Una proposta europea

I. La cultura europea, egemone nel mondo.
Anche i Paesi orientali, pur mantenendo o cercando di mantenere le proprie
tradizioni, seguono ormai il modello di sviluppo economico, sociale,
politico e culturale che l'Europa ha elaborato e diffuso ovunque. Nello
stesso tempo un sempre maggior numero di persone, soprattutto in Europa e in
America, sente che quel modello è in crisi, forse è arrivato al proprio
limite, o comunque ha perso la propria freschezza e non riesce a rinnovarsi.
Uno dei motivi che spingono molti europei a guardare al buddhismo risiede
proprio nella coscienza, più o meno consapevole, di questa crisi.
La natura particolare della crisi che l'occidente attraversa consiste in
quello che potremmo chiamare il fallimento del suo successo. La
civilizzazione occidentale, infatti, ha raggiunto, almeno nel cosiddetto
"primo mondo" (Europa e America con l'appendice asiatica del Giappone), gli
obiettivi che si era prefissa a partire da un certo momento della propria
storia, dopo le grandi rivoluzioni democratiche americana e francese.
Gradatamente si è verificato un mutamento di rotta rispetto all'orientamento
dell'epoca antica e medioevale. L'ordine della civiltà europea antica era
fondato sulla visione escatologica cristiana, che si realizza nel tempo e
nella storia come fabbricazione della città degli uomini sul modello della
città di Dio, in attesa della rivelazione finale del piano divino.
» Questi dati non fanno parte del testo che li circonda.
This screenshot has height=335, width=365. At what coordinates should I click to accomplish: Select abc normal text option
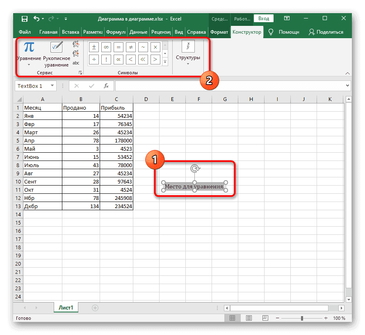76,63
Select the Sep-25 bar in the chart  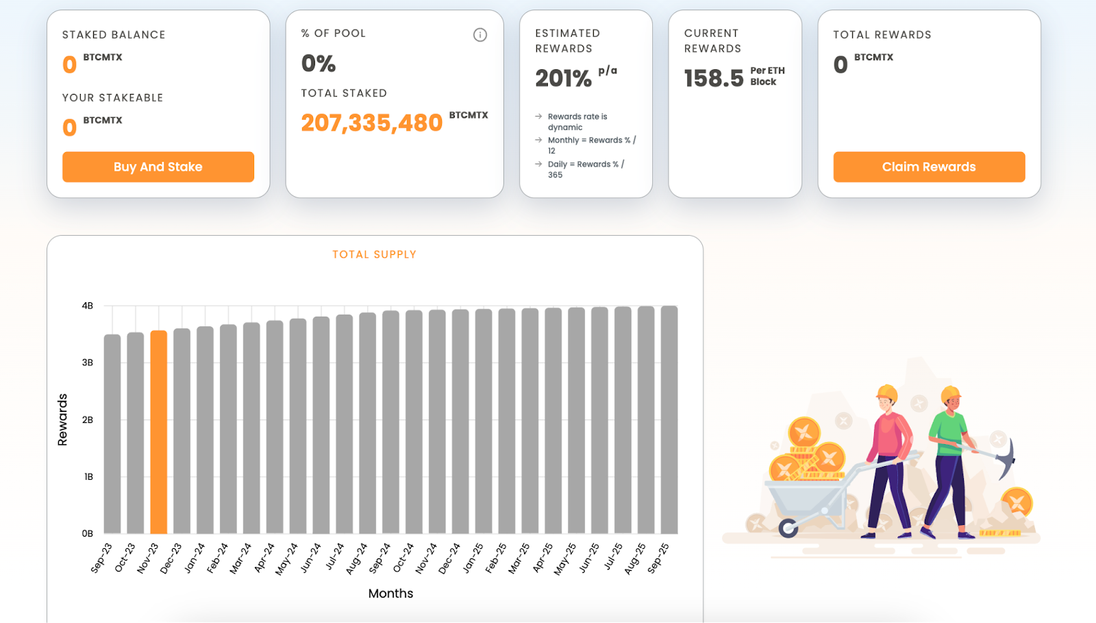click(x=669, y=419)
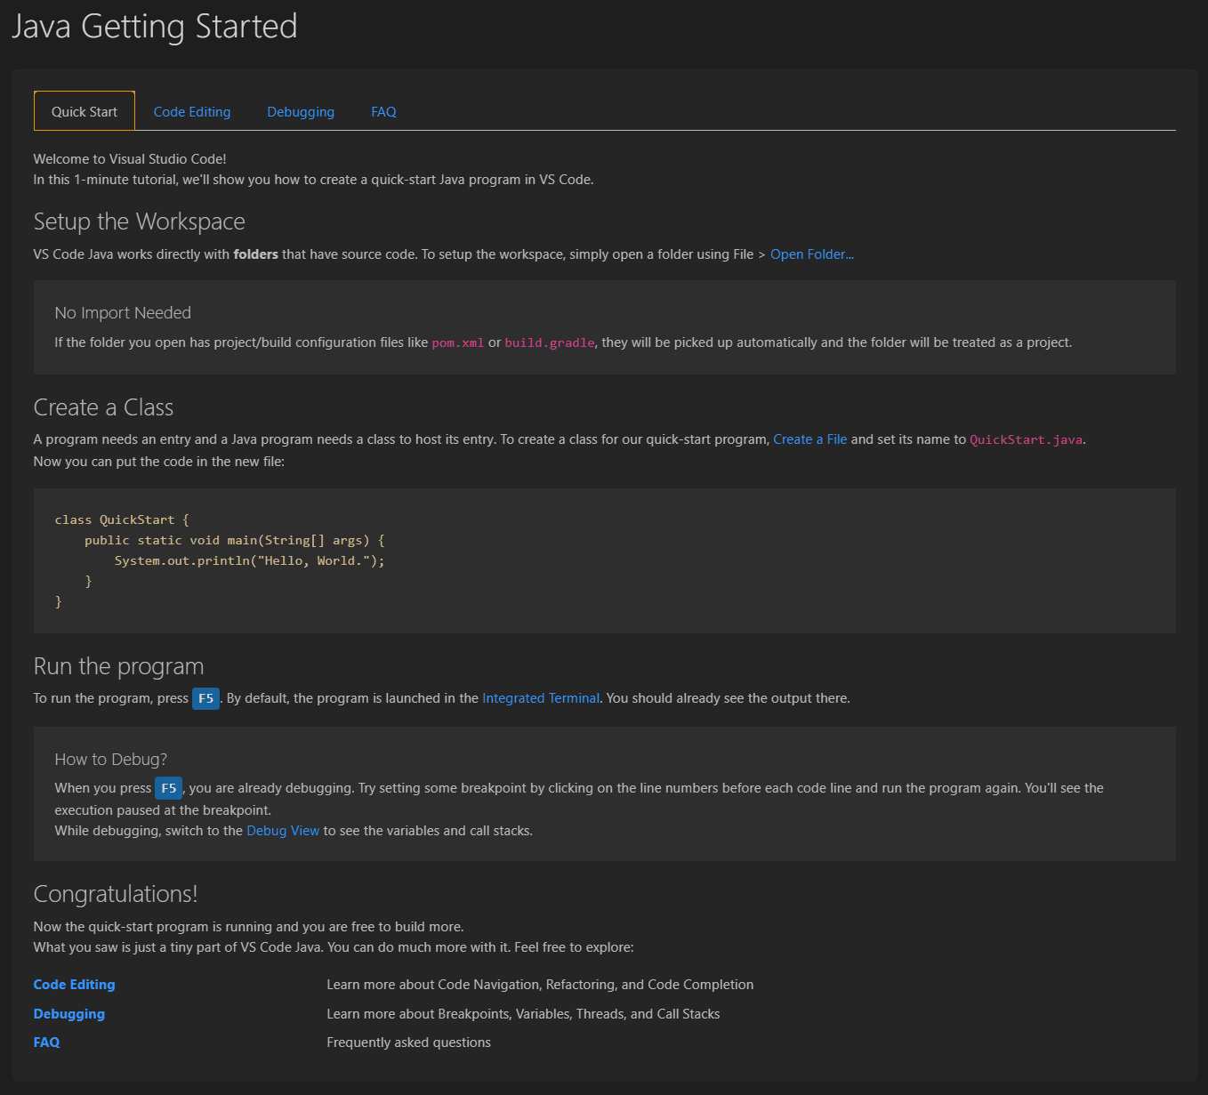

Con l'esaurimento della spinta ideale di quella visione e la rottura dell'ordine
tradizionale che ne era derivato, emerge una concezione umanistica di
progresso, che si esprime nella ricerca di emancipazione dell'uomo dalla
propria condizione materiale e spirituale tramite strumenti elaborati dalla
ragione: la valorizzazione dell'individuo, lo sviluppo della tecnica, la
ricerca del benessere materiale. In questo processo si mantengono alcune
istanze egualitarie e comunitarie del cristianesimo originario, che sono all'origine
dei grandi movimenti sociali del XIX secolo, mentre si indebolisce la
dimensione spirituale dell'uomo e la cognizione del suo posto nella natura.
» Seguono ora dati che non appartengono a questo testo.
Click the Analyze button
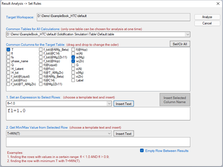 (x=207, y=17)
La storia del XX secolo segna il precipitare nell'orrore delle degenerazioni
perverse delle visioni utopistiche totalitarie, con al centro la catastrofe
della seconda guerra mondiale. Da lì emerge unico vincitore un modello di
sviluppo senza orizzonte e senza orientamento, appiattito sulla ricerca del
benessere. Organi operativi di questa visione sono il primato dell'economia,
come chiave della soddisfazione dei bisogni materiali, lo sviluppo della
tecnologia, come strumento di superamento dei limiti naturali, il dominio
della democrazia maggioritaria quantitativa, come forma di generalizzazione
del consenso e di omologazione delle differenze.
La breve euforia postbellica non tarda a rivelarsi drogata: la formula
machiavellica si inverte e sono i mezzi a determinare e giustificare il
fine. L'economia da strumento di soddisfazione dei bisogni diventa
produttrice di bisogni da soddisfare per mantenere se stessa, riducendo l'uomo
a strumento di una crescita economica indefinita e alla funzione di
consumatore di merci, di se stesso e dell'ambiente. La tecnica, da strumento
dei mestieri e delle arti per realizzare i sogni e le visioni dell'uomo,
tende sempre più a trasformarsi in tecnologia, ovvero velocizzazione ed
efficienza nella soddisfazione di desiderio stimolato, al servizio dell'assunto
per cui la soluzione di ogni problema stia nel possesso e nel consumo di
"beni". La democrazia maggioritaria, che enfatizza il responso della
"volontà popolare", valutato a misura quasi esclusivamente della quantità
dei voti, produce la manipolazione del consenso, l'idolatria dei sondaggi e
il controllo della comunicazione: la realtà tende a coincidere con il
racconto che ne fa chi detiene momentaneamente il potere.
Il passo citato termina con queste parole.